PP2A immunoprecipitates were washed with phosphatase assay buffer and incubated with a PP2A-specific threonine phosphopeptide substrate. Phosphate release and PP2A activity was assessed using a malachite green assay kit (Millipore-Sigma, Burlington, MA)(Davuluri et al., 2021).

Intact cell respiration.

Intact cell respiration was measured in myotubes as previously described by us(Davuluri et al., 2016a). In brief, C2C12 myoblasts were differentiated into myotubes for 48 h and then were treated with either normoxia or 8h/16h model of PIH for 72 h, trypsinized, washed in phosphate buffered saline, centrifuged at 800 g for 2 min, and resuspended (750,000 cells/ml) in DMEM with 2% horse serum.

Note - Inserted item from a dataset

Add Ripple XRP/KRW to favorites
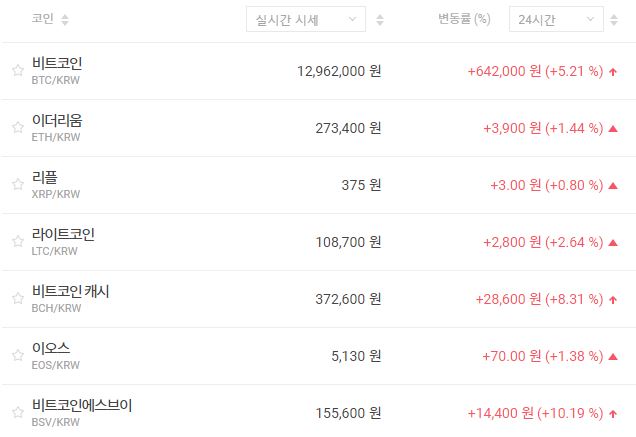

Cell viability was determined prior to mitochondrial function studies by trypan blue exclusion and was consistently over 90% in all experiments.

Mitochondrial OXPHOS in permeabilized myotubes.

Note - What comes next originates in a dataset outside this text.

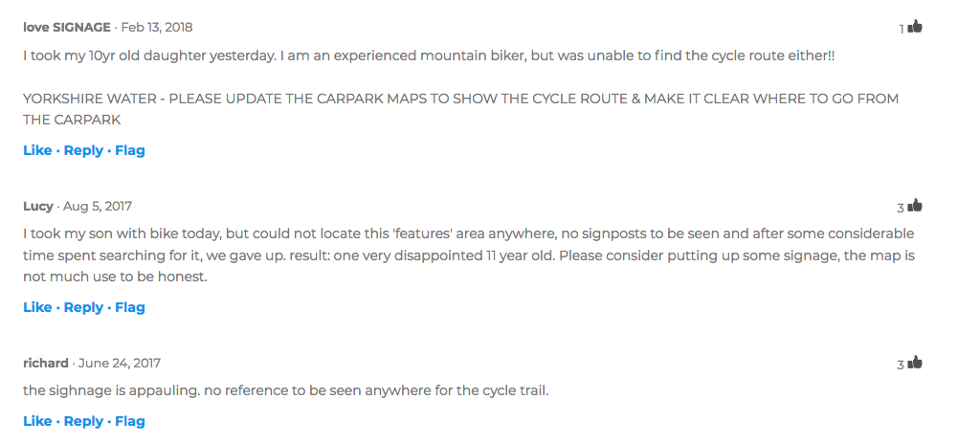Click richard's comment text about signage
This screenshot has height=444, width=980.
coord(285,390)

Differentiated C2C12 myotubes were permeabilized by digitonin, maintained in mitochondrial respiration medium (MiR05) followed by the addition of complex I substrates (malate, pyruvate and glutamate) and then complex II substrate (succinate). Respiration in response to saturating concentrations of complex I and complex II substrates and ADP were used to determine an intact electron transport system. Oxidation and phosphorylation were uncoupled using a protonophore, carbonyl cyanide p-(trifluoromethoxy) phenylhydrazone (FCCP), in order to measure the maximum oxidation capacity or maximum respiration. Uncoupled complex I oxygen consumption (the rotenone-sensitive rate) and uncoupled complex II oxygen consumption (the rotenone-insensitive rate) were then determined. Uncoupled complex IV oxidation rate was calculated by the difference between the tetramethyl phenylene diamine (TMPD) and ascorbate response and the azide-insensitive oxygen consumption.

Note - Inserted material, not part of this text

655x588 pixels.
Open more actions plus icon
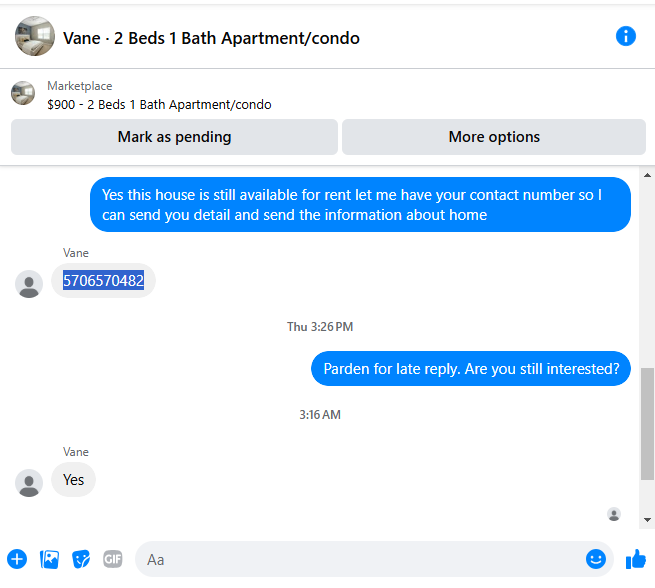point(17,559)
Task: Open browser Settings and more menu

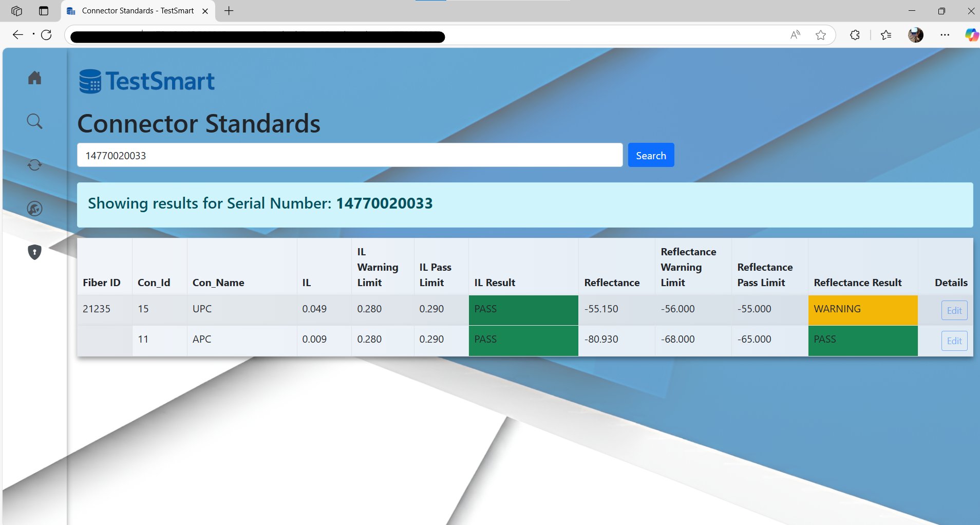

Oxygen consumption rates were calculated by recording oxygen concentration and flow rates recorded at 2 s intervals using DatLab2 software by the Oroboros system (Innsbruck, Austria) as previously reported by us(Ye & Hoppel, 2013). All experiments were performed in at least 6 biological replicates after calibration of the oxygen sensors and instrument background corrections. All data were expressed as oxygen consumption in pmol.sec⁻¹.10⁶ cells⁻¹ to allow for comparisons across experiments.

Fatty acid oxidation and complex III activity in permeabilized myotubes

Fatty acid oxidation was measured by quantifying oxygen consumption in response to palmitoyl-carnitine and malate supplementation in normoxia and PIH-treated myotubes. To assess the complex III function, palmitoyl-carnitine and malate were added followed by digitonin to permeabilize the myotubes. Then saturating concentrations of ADP were added. Following this, rotenone was added to block complex I function and a reduced analogue of co-enzyme Q (duroquinol or DHQ), which is a complex III substrate, was added to the chamber. Oxygen consumption was then quantified to determine complex III function as previously described(Kumar et al., 2019).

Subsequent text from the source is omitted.